Lucas’s face looms above me, his features twisted with hatred. His ice-blue eyes bore into mine as he squeezes harder. The pressure builds in my head, blood pounding in my ears. Dark spots dance at the edges of my vision, growing larger with each passing second.

My legs kick out weakly, seeking purchase against the cabinets. The counter edge digs into my back as I thrash. Panic floods my system—raw, primal terror obliterates all thought except the desperate need to breathe.

He’s going to kill me. This is it. The day I lose my life to my husband’s rage.

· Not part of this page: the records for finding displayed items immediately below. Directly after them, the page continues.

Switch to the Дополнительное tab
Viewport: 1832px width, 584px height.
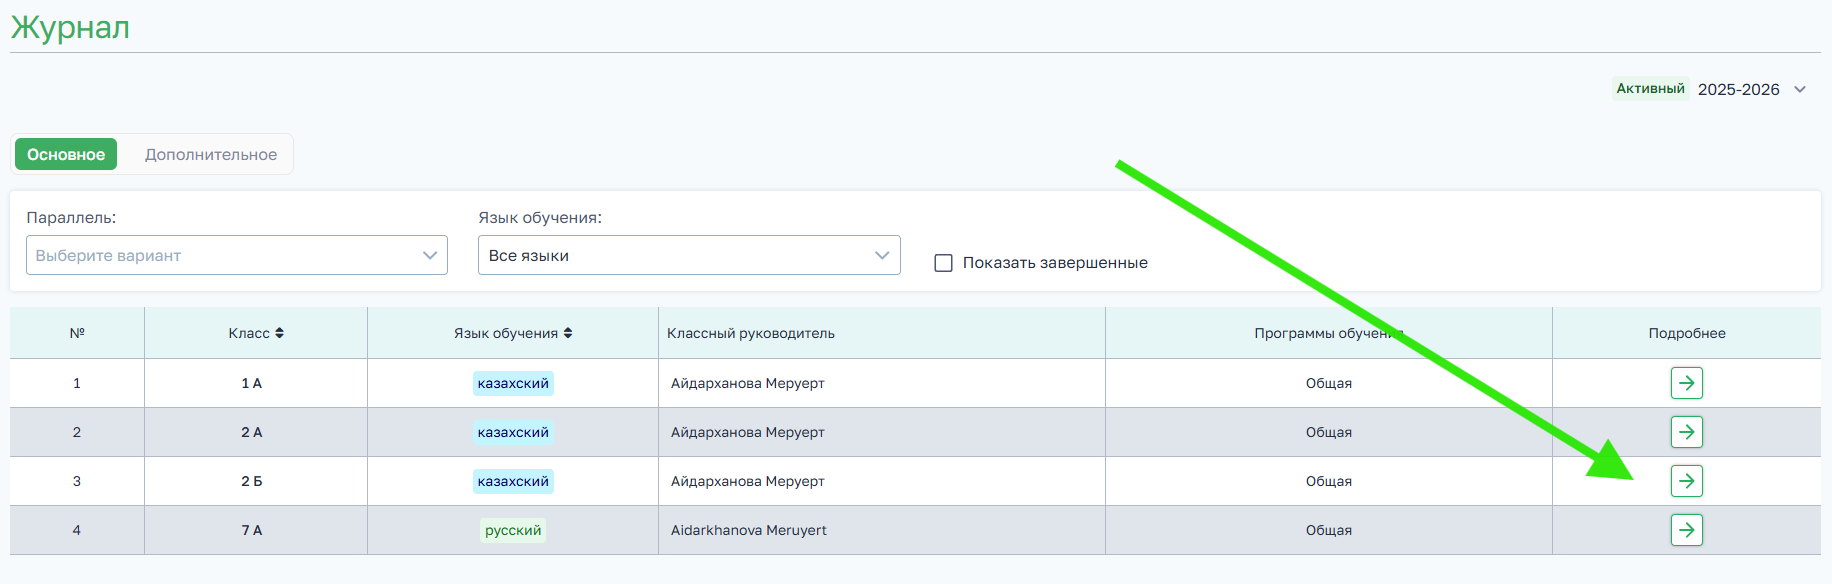tap(211, 154)
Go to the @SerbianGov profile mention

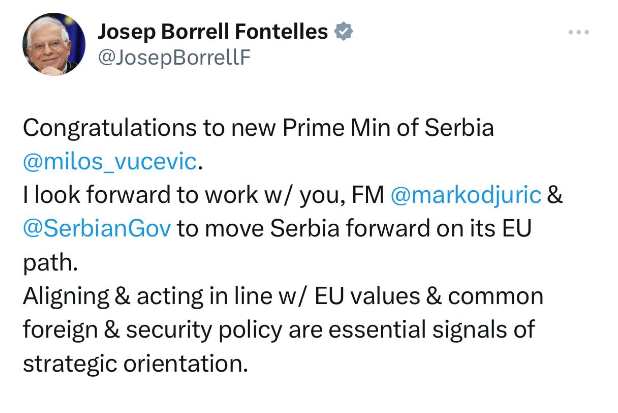[x=98, y=228]
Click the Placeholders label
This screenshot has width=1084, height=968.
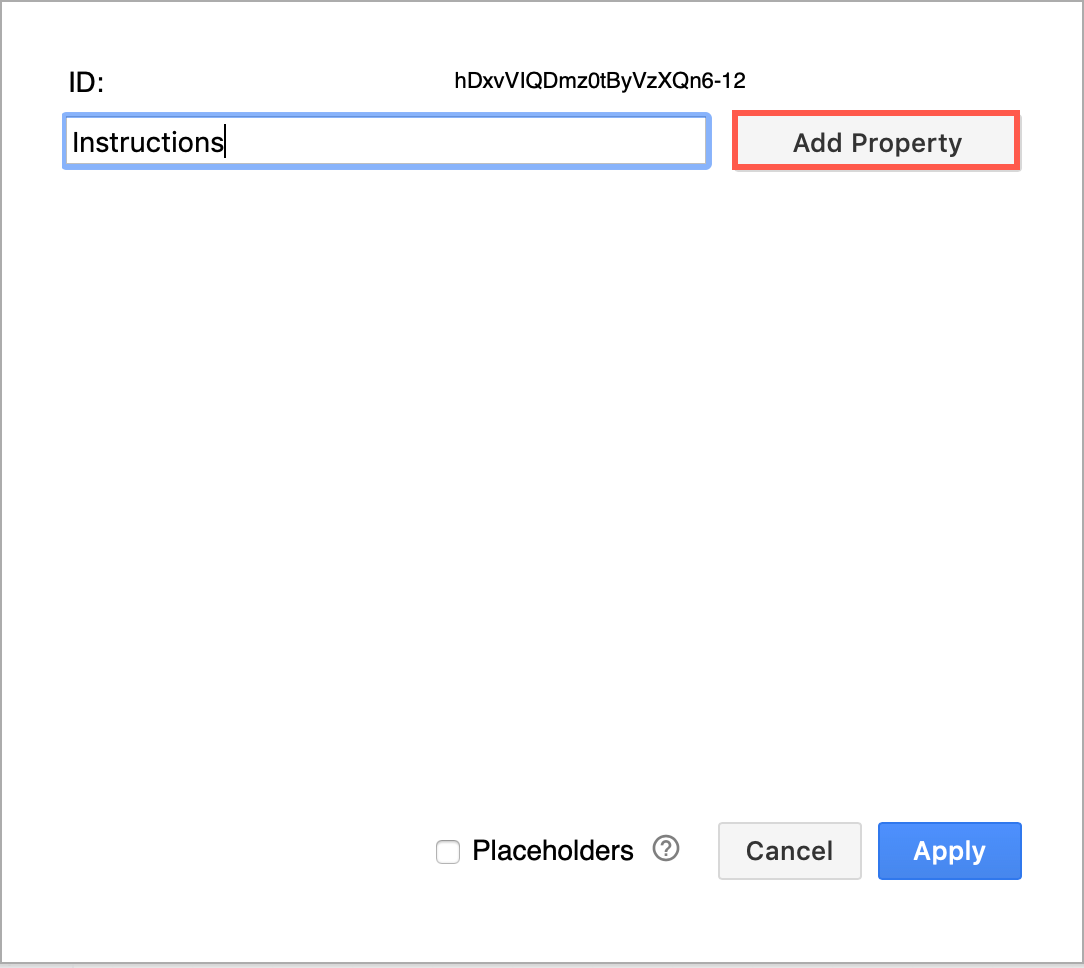pyautogui.click(x=551, y=850)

My fumbling hands knock against the counter, sending measuring cups clattering to the floor. The batter bowl teeters closer to the edge, but it doesn’t fall. My lungs scream for oxygen. The kitchen light above blurs and doubles as consciousness starts to fade.

I’m going to die here. In this sunny kitchen where I felt safe just moments ago. The thought brings a surge of rage that cuts through the fog of fear. If I could just grab my phone, I could call for help.

My fingers brush the counter searching for where I left it. But I find something else instead—the handle of a knife I used to cut butter earlier.

The darkness creeps further into my vision. My grip on the knife handle is weak, unsteady. Lucas’s hands squeeze tighter still, his thumbs crushing my larynx. The world starts to gray as my oxygen-starved brain begins to shut down.

The next few seconds blur together in a chaos of motion and sound. His hand tightens further, squeezing the life out of me. Pain explodes across my cheekbone as his fist connects again.

I blindly thrust the knife forward. Desperate to survive. To end this nightmare.

The pressure on my throat releases. Lucas stumbles backward, looking down at the blade protruding from his chest with an almost comical expression of surprise. Like he can’t quite process what he’s seeing.

“You…” he manages. Blood bubbles at the corner of his mouth.

He takes another staggering step, then his knees buckle. He pitches forward, falling heavily against me. A wet warmth spreads across my dress before I realize it’s his blood. With a choked cry, I shove his body away. He crashes to the floor with a loud thump.

Blood pools beneath him, creeping across the floor in a steadily widening circle. His eyes stare at nothing.

I slide down the cabinets until I hit the floor, pulling my knees tight against my chest. My mind fragments, unable to process the scene before me. The cheerful kitchen. The half-mixed cookie batter. The shattered door frame. Lucas’s body, so terribly still.

These elements cannot possibly exist in the same reality. Yet here they are, colliding in my own personal nightmare.